━━━━━ PROVIDED TEXT ━━━━━
Jewish Healthcare Foundation Provides $2.5 Million to Jewish Community Center for COVID Relief
The current pandemic is historic, and it is wreaking havoc—medically, financially, socially, and mentally. The Jewish community of Pittsburgh is working on a coordinated response in coordination with the Jewish Federation of Greater Pittsburgh to ensure essential services remain available. To support this effort and to bring critical funds to a central agency in the community, the Jewish Healthcare Foundation (JHF) has awarded a $2.5 million dollar emergency grant over two years to the Jewish Community Center (JCC) of Greater Pittsburgh.
When Governor Wolf announced the shutting of all but essential businesses effective March 18th, the JCC was faced with unprecedented service and financial challenges and made difficult decisions to furlough some of its staff while it regrouped to meet ongoing community needs. The JCC's facilities, including its buildings in Squirrel Hill and the South Hills, were closed for over 2 months due to the health mandates intended to reduce the spread of the virus. Roughly 80% of the agency's revenue comes through membership and program fees from its day care, fitness and wellness centers, summer camps, afterschool programs and senior services, all of which were reduced significantly. The shortfall from lost revenue is estimated to be at six million dollars.
Despite these challenges, the JCC has continued to provide services for the community. Since the lockdown began in March, the JCC has:
- conducted community blood drives, collecting, to date, over 850 donations to meet the needs of 2,500 patients
- provided over 14,000 meals for seniors including 2,000 home delivered meals
- conducted approximately 5,000 telephone wellness checks through AgeWell
- provided online programming reaching over 800 seniors, teens, community members weekly
- served more than 425 campers and booked more than 80 family retreats
- developed a weekly schedule of more than 60 fitness classes for all ages
- assumed responsibility for the Virtual Senior Academy
- and renewed their 10.27 Healing Partnership work.
━━━━━
-- WHAT IS EXPECTED --
Print the stretch of the article about the Jewish Community Center grant from "When Governor Wolf" through "six million dollars.", keeping every word unchanged. The material that follows has no connection to the article about the Jewish Community Center grant.
━━━━━ SUPPLIED ENTRIES ━━━━━
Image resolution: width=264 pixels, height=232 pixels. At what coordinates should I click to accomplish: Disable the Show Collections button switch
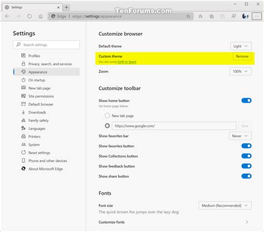click(x=246, y=156)
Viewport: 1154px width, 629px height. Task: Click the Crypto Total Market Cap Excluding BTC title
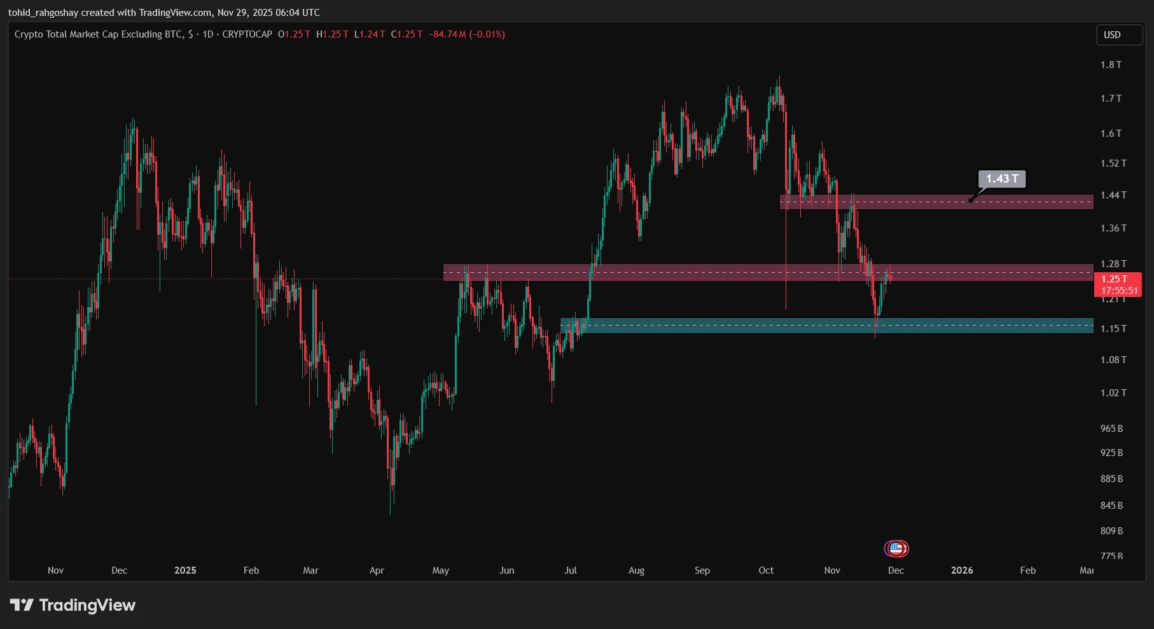pyautogui.click(x=98, y=34)
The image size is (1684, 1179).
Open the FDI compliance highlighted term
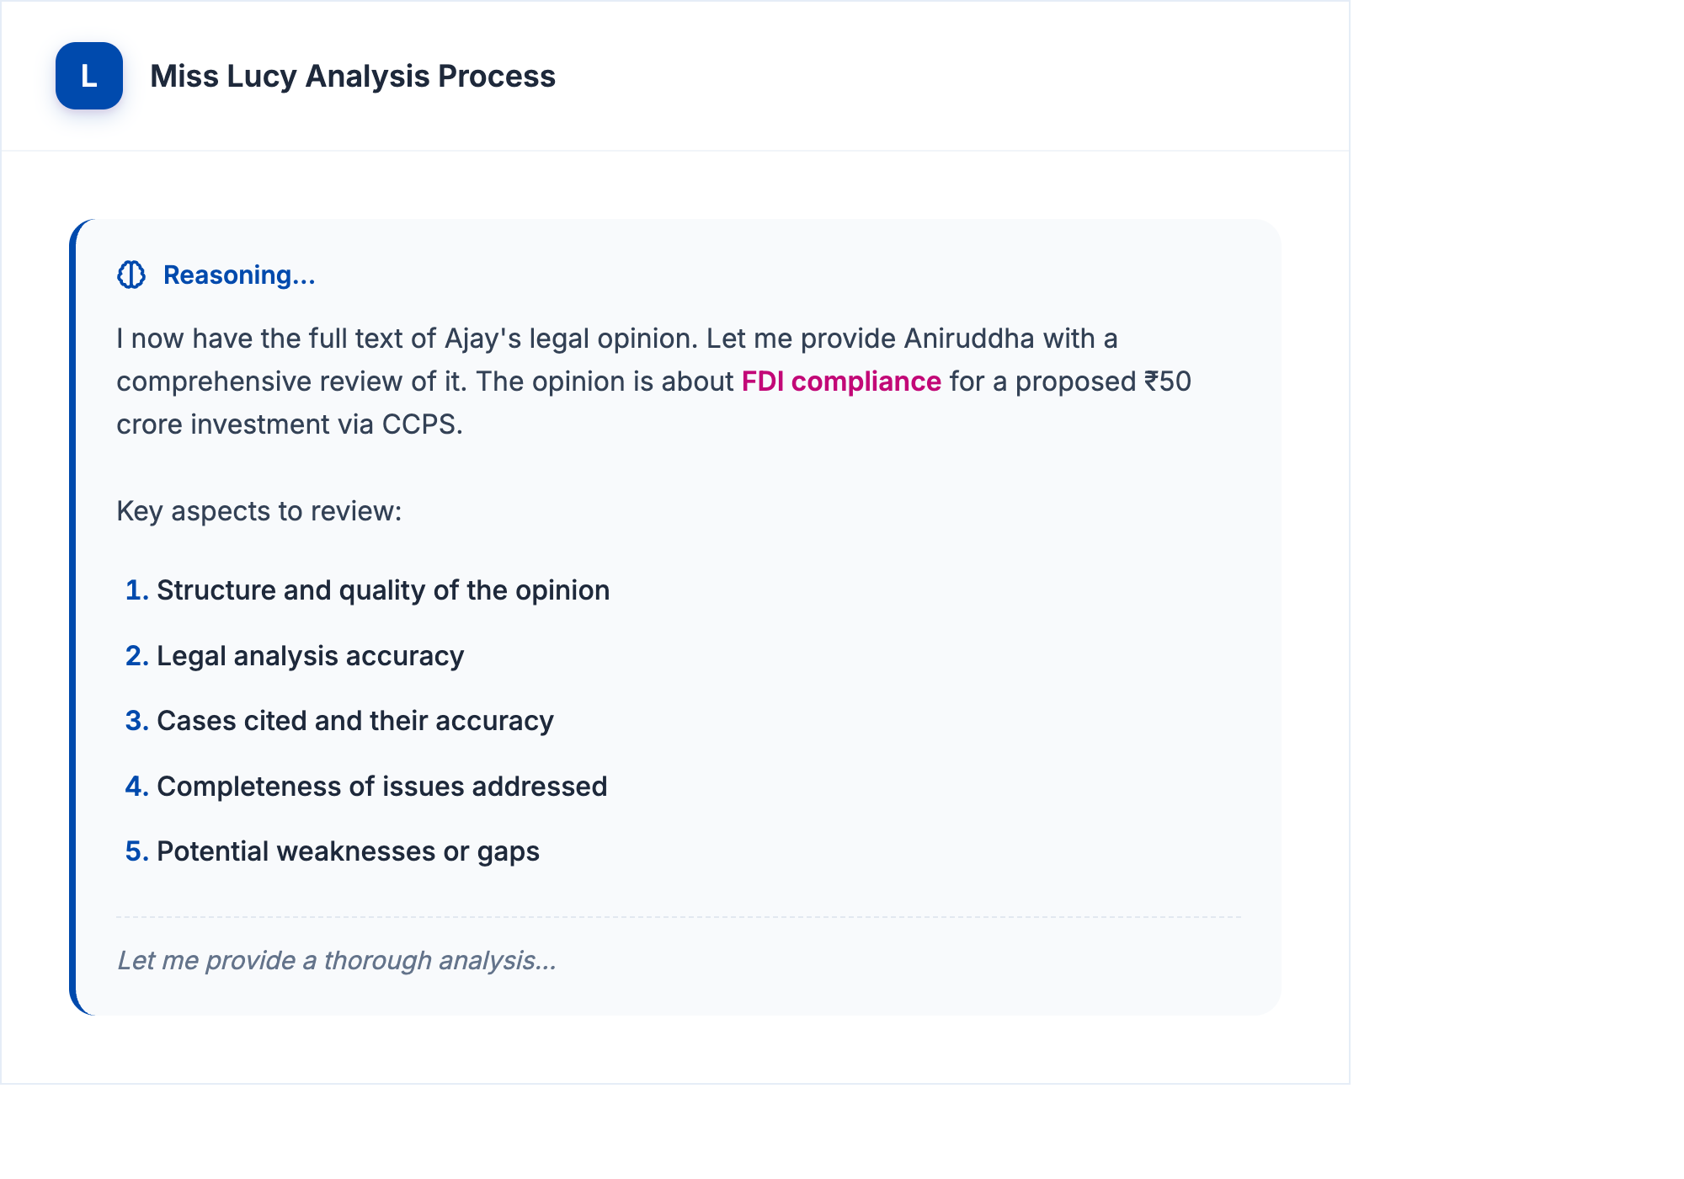point(841,381)
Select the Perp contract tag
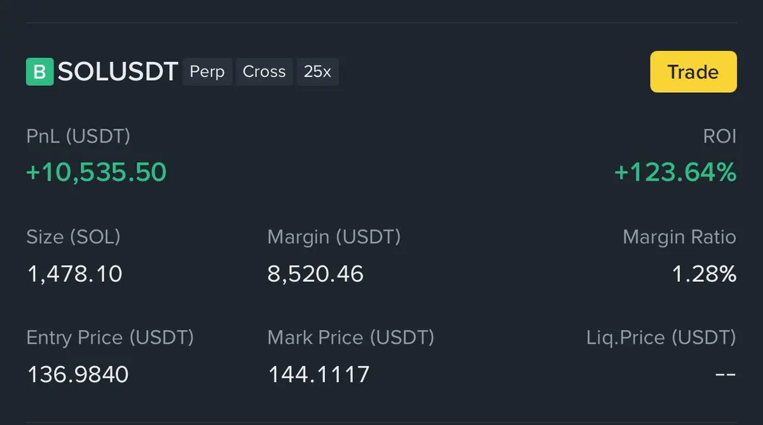 click(207, 72)
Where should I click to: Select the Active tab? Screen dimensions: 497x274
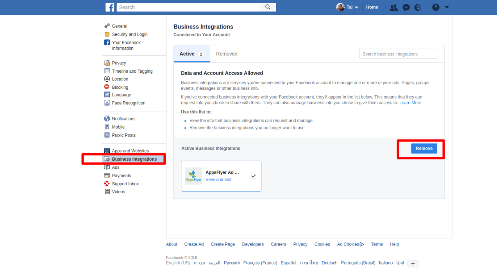191,54
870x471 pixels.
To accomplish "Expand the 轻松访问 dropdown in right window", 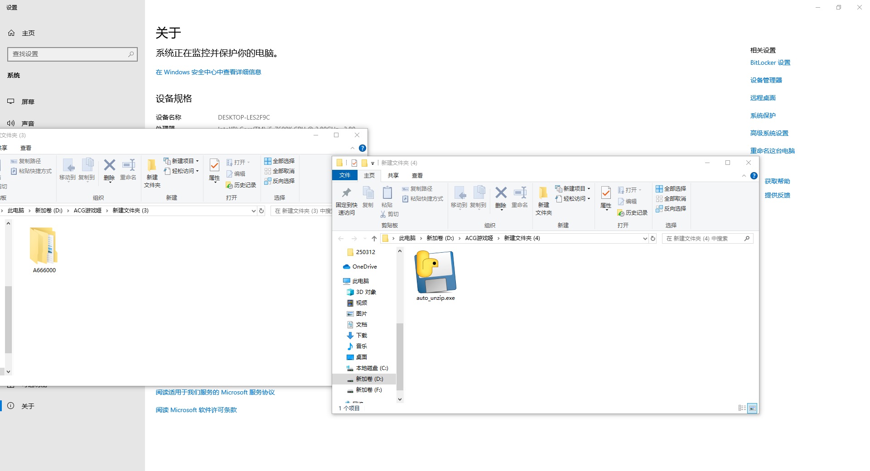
━━━━━
-- ANSWER BOX --
When Governor Wolf announced the shutting of all but essential businesses effective March 18th, the JCC was faced with unprecedented service and financial challenges and made difficult decisions to furlough some of its staff while it regrouped to meet ongoing community needs. The JCC's facilities, including its buildings in Squirrel Hill and the South Hills, were closed for over 2 months due to the health mandates intended to reduce the spread of the virus. Roughly 80% of the agency's revenue comes through membership and program fees from its day care, fitness and wellness centers, summer camps, afterschool programs and senior services, all of which were reduced significantly. The shortfall from lost revenue is estimated to be at six million dollars.